U.S. vice-president Kamala Harris launched her election campaign on July 22 with a blistering personal attack on Donald Trump, and vowed to win in November despite the “rollercoaster” of President Joe Biden’s shock exit.
As she closed in on the Democratic party’s nomination with the support of a slew of heavyweights and massive voter donations, Harris lashed out at Trump in her first speech to campaign workers since Biden’s announcement on July 21.
Biden, 81, meanwhile made his first public remarks for nearly a week as he recovers from a bout of Covid.
He called in to the campaign meeting to say that dropping out – after mounting party and voter concerns over his health and mental acuity – had been the “right thing to do” and he praised Harris as “the best”.
“We are going to win in November,” a smiling Harris told campaign workers in her fiery speech at campaign headquarters in Wilmington, Delaware.
She said she had gone to the Wilmington office to address them personally after the “rollercoaster” of the last few days.
Turning her fire on Trump, Ms Harris referred to her past role as California’s chief prosecutor, saying she “took on perpetrators of all kinds.”
“Predators who abused women. Fraudsters who ripped off consumers. Cheaters who broke the rules for their own gain.

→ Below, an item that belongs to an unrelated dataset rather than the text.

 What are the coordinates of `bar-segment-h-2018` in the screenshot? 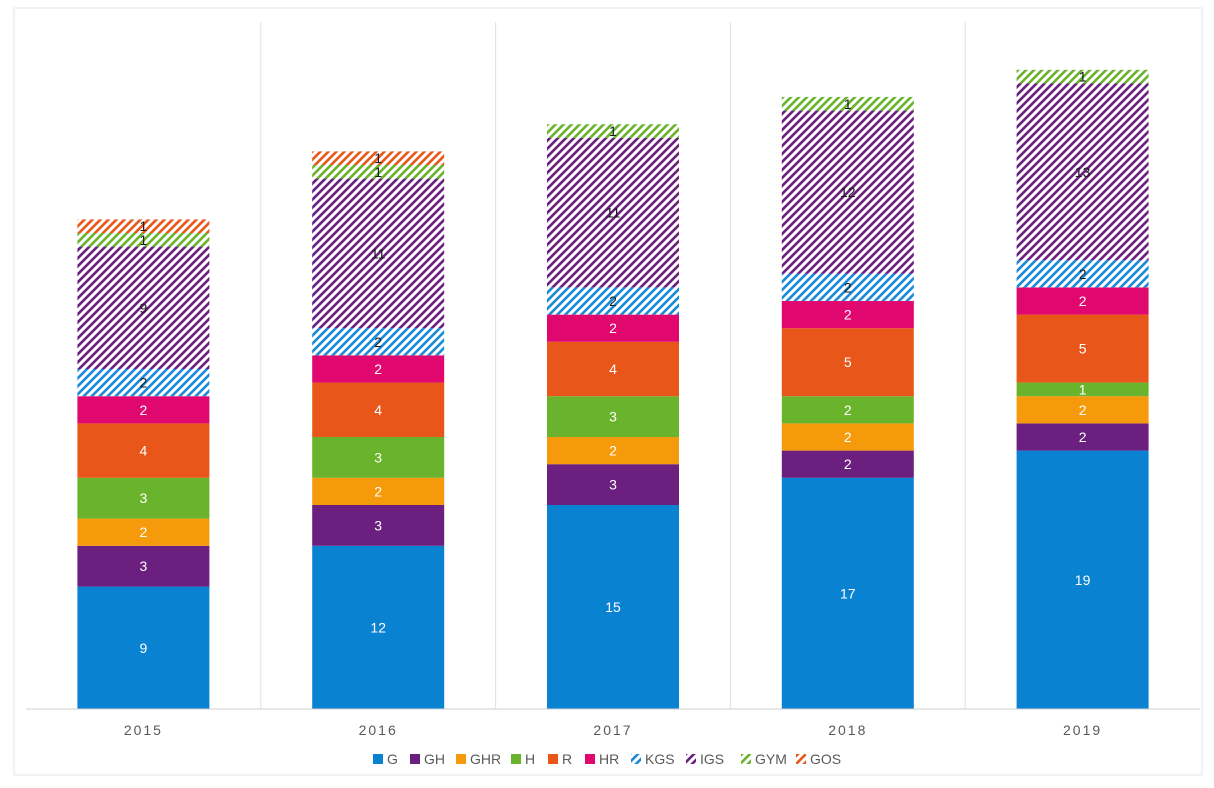 It's located at (848, 410).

So hear me when I say I know Donald Trump’s type,” she said to applause.
Harris also pledged to focus on the politically explosive issue of abortion, after Trump praised the Supreme Court’s 2022 decision to overturn the long-held federal right to the procedure.
Biden dropped out on July 22 and endorsed Harris after three weeks of intensifying pressure, triggered by a disastrous debate performance against Trump.
Aiming to become the first woman president in U.S. history, the 59-year-old Harris won the backing of a seemingly unassailable number of Democrats, most notably powerful former U.S. House speaker Nancy Pelosi.
Pelosi’s was the biggest yet as the influential 84-year-old said she endorsed Harris “with immense pride and limitless optimism”.
Donors have also rallied, pouring a record US$81 million (S$109 million) into Harris’s campaign in 24 hours after Biden stood aside.
The campaign claimed the US$81 million haul since July 21 was the largest one-day haul in presidential history – and that, among the 888,000 grassroots donors, some 60% were making their first 2024 contribution.
In his comments, Biden’s voice sounded husky as he explained his decision to step aside from the race and pledged that he would keep working on key topics, including ending the war in Gaza.
Addressing Harris, he added: “I’m watching you kid. I love you.”
In a strikingly symbolic moment on the morning of July 22, Harris hosted a ceremony for college athletes at the White House while Biden remained stuck in isolation with Covid-19 at his Delaware beach house.
“Joe Biden’s legacy of accomplishment over the past three years is unmatched in modern history,” Harris said in her brief remarks on the White House South Lawn, as a light rain fell.
Biden’s symptoms “have almost resolved completely,” his doctor said on July 22, though the White House has not yet announced any events on his schedule this week.
Biden’s stunning withdrawal has completely upended the 2024 race, transforming a long slog between two unpopular elderly men into one of the most compelling in modern U.S. history.
The move has jolted a demoralized party that Harris could now unify, and could give America its first female president.
It has also hit Republicans hard, with former president Trump, 78 – now the oldest presidential nominee in U.S. history – having to completely retool a strategy that had been built around attacking Biden over his age and physical frailty.
Harris’s entry not only flips the age issue, but puts Trump – a convicted felon also found liable of sexual assault – up against a woman and former prosecutor.
And Trump has seemingly found it hard to move on from Biden.
He launched a series of invective-filled social media posts after Biden quit, mocking the president’s age and saying he and Harris posed a “threat to democracy”.
Trump’s running mate J.D. Vance echoed that line of attack at a rally in Ohio on July 22, telling supporters that s Harris had the momentum because “elite Democrats got in a smoke-filled room and decided to throw Joe Biden overboard”.
“That is not how it works. That is a threat to democracy,” he said.